### SET PROBLEM:
Retype all of the data below word for word, leaving out the pictures.

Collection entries
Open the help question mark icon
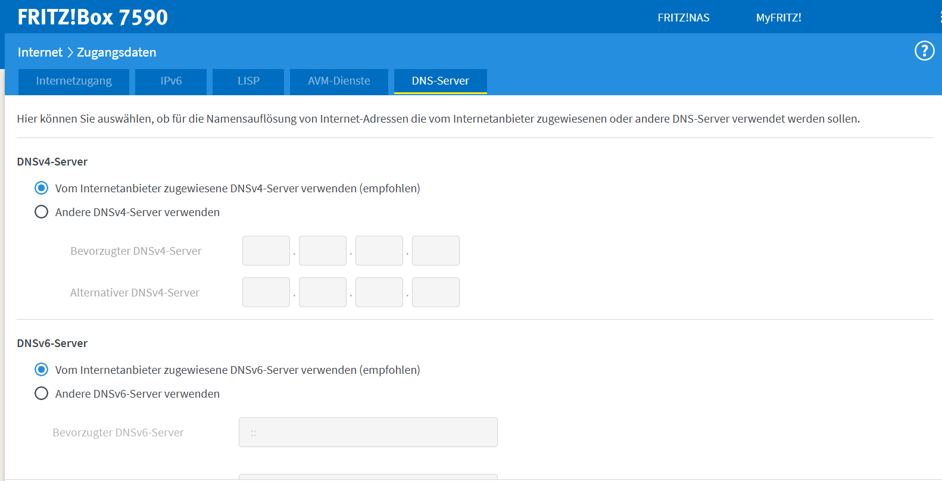pos(924,51)
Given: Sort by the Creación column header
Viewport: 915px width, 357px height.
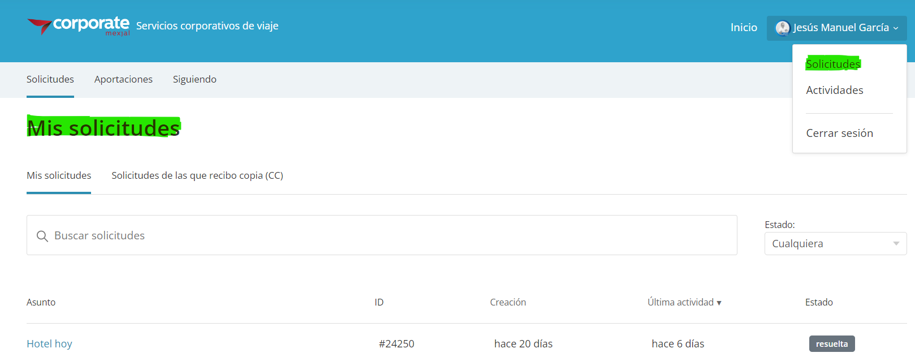Looking at the screenshot, I should click(x=508, y=302).
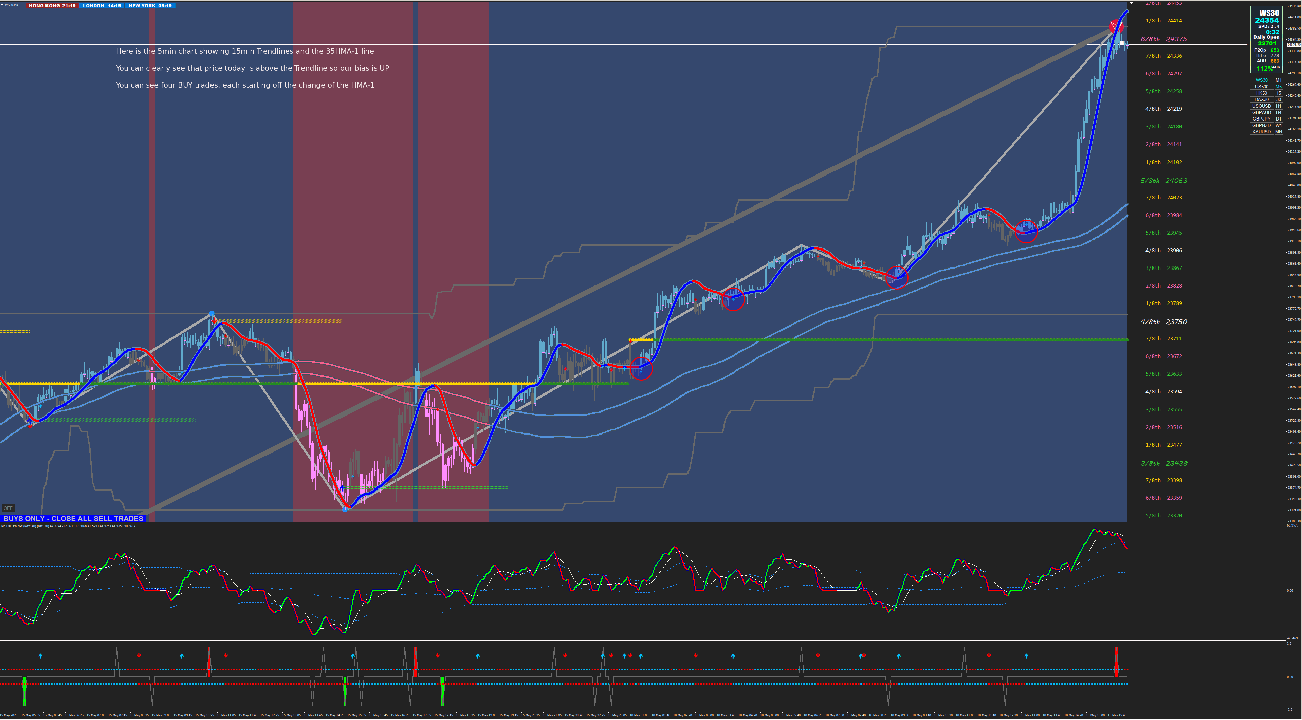The height and width of the screenshot is (720, 1302).
Task: Click the green bar in bottom indicator
Action: pyautogui.click(x=24, y=691)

### SOLUTION BELOW:
Open the help question mark icon
pos(924,51)
Given: Sort by the Creación column header
Viewport: 915px width, 357px height.
Looking at the screenshot, I should click(x=508, y=302).
The height and width of the screenshot is (720, 1302).
Task: Click the green bar in bottom indicator
Action: pyautogui.click(x=24, y=691)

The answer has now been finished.